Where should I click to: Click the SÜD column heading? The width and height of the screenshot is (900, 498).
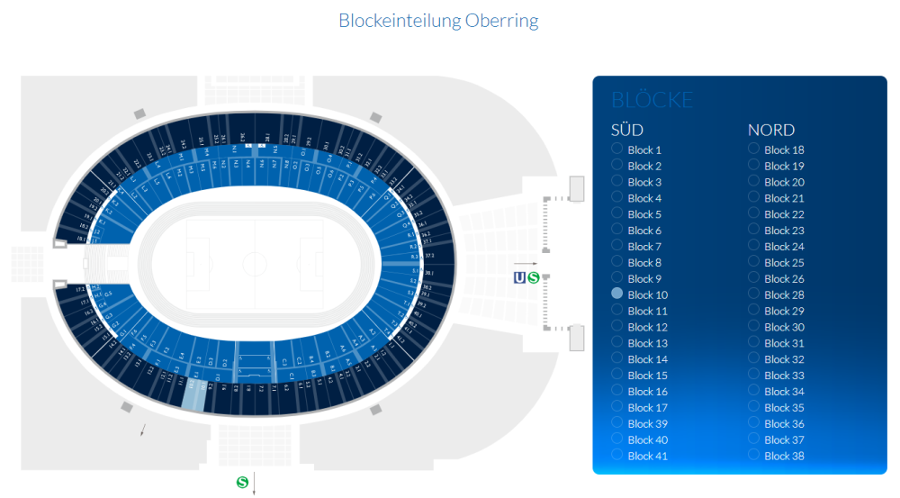[627, 130]
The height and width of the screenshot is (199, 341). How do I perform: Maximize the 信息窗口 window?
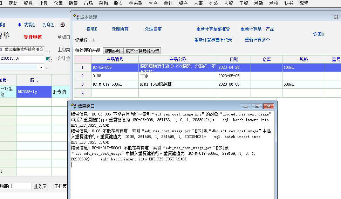pos(257,106)
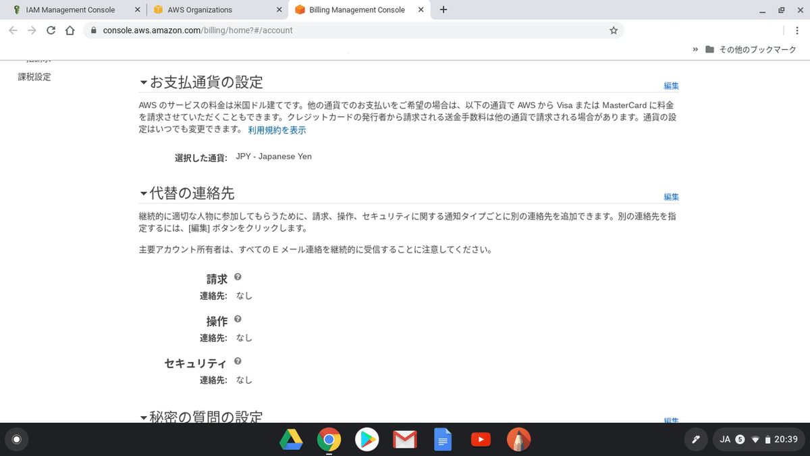Collapse the お支払通貨の設定 section
The width and height of the screenshot is (810, 456).
(x=143, y=82)
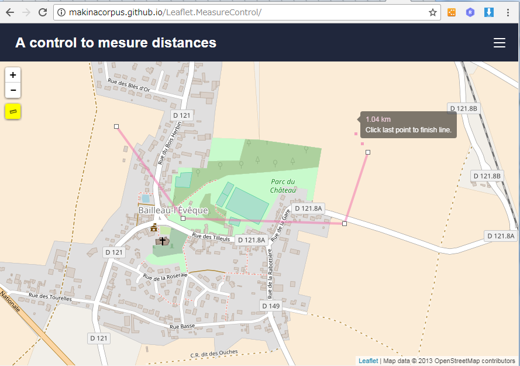Open the hamburger menu in header
Image resolution: width=520 pixels, height=366 pixels.
[499, 43]
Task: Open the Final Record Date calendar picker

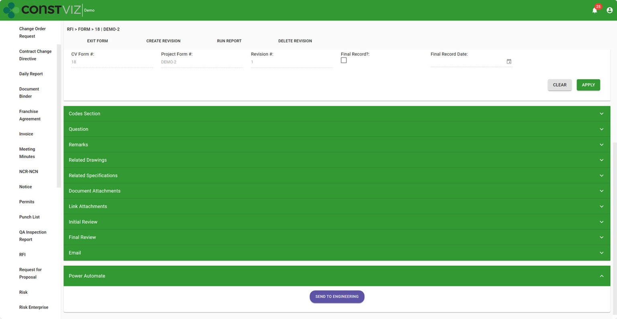Action: 509,61
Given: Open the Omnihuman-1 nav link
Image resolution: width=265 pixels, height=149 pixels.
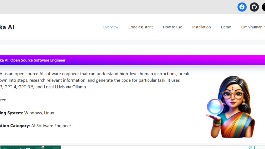Looking at the screenshot, I should point(253,27).
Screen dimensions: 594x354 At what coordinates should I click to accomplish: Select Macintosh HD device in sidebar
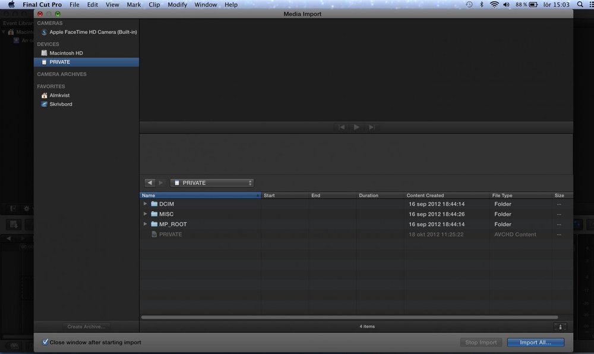coord(66,53)
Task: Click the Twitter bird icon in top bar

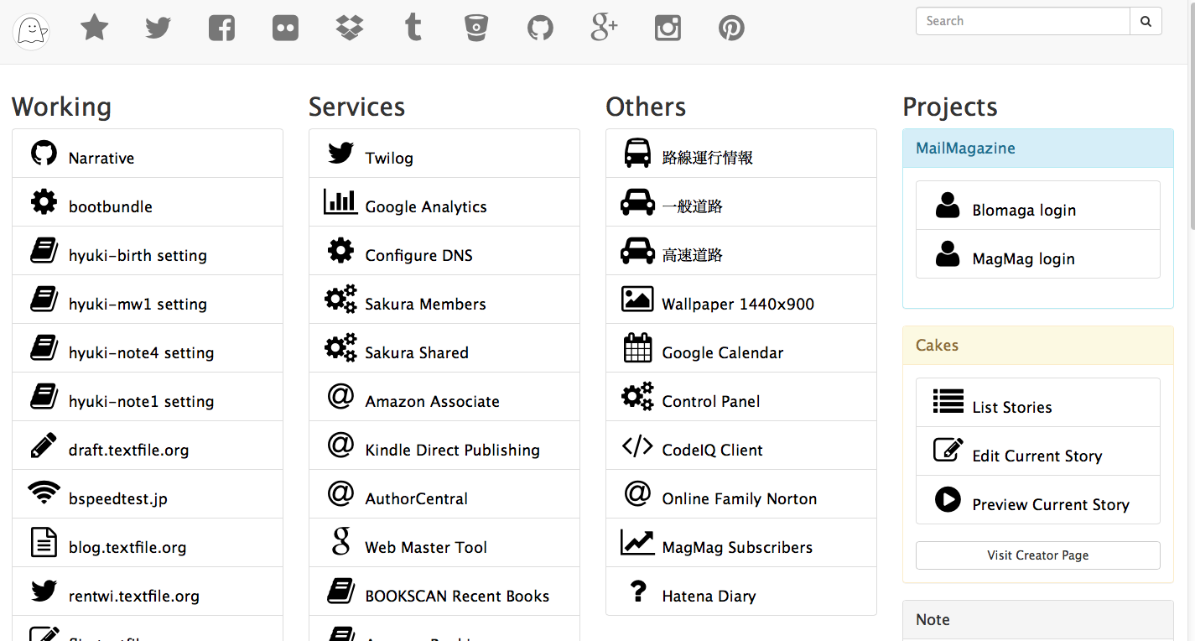Action: pyautogui.click(x=158, y=29)
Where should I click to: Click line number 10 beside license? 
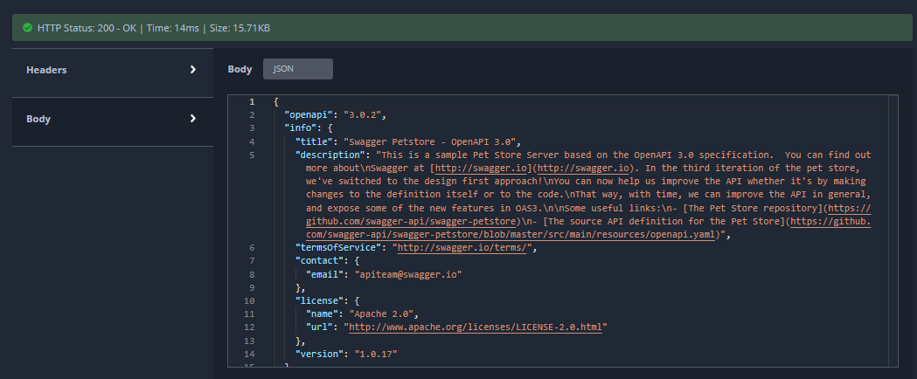click(x=250, y=300)
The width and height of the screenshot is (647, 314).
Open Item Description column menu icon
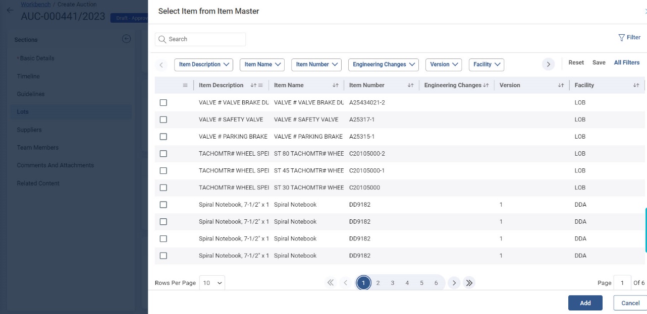pyautogui.click(x=260, y=85)
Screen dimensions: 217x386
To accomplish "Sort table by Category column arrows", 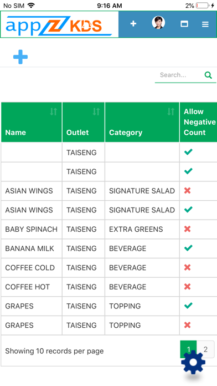I will pos(171,112).

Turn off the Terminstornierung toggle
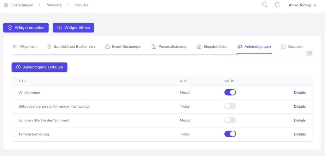[230, 134]
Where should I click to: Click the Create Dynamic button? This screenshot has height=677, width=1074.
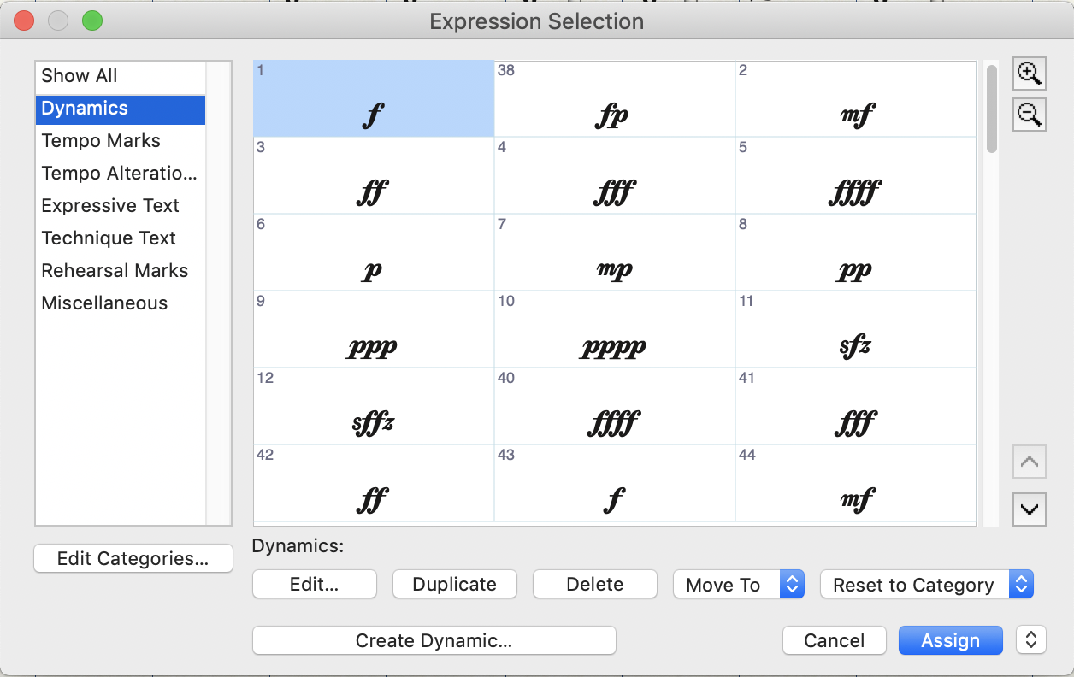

Problem to solve
Beginning at the line above that contains "Screen dimensions: 594x354" and going on through the line that contains "The width and height of the screenshot is (647, 314).", please copy every line exactly, leaving the pictures out and adding nothing.

Answer to the problem
Screen dimensions: 594x354 At what coordinates should I click to accomplish: Select Macintosh HD device in sidebar
coord(66,53)
Task: Click the Twitter bird icon in top bar

Action: pyautogui.click(x=158, y=29)
Where should I click to: Click line number 10 beside license? 
click(x=250, y=300)
The width and height of the screenshot is (647, 314).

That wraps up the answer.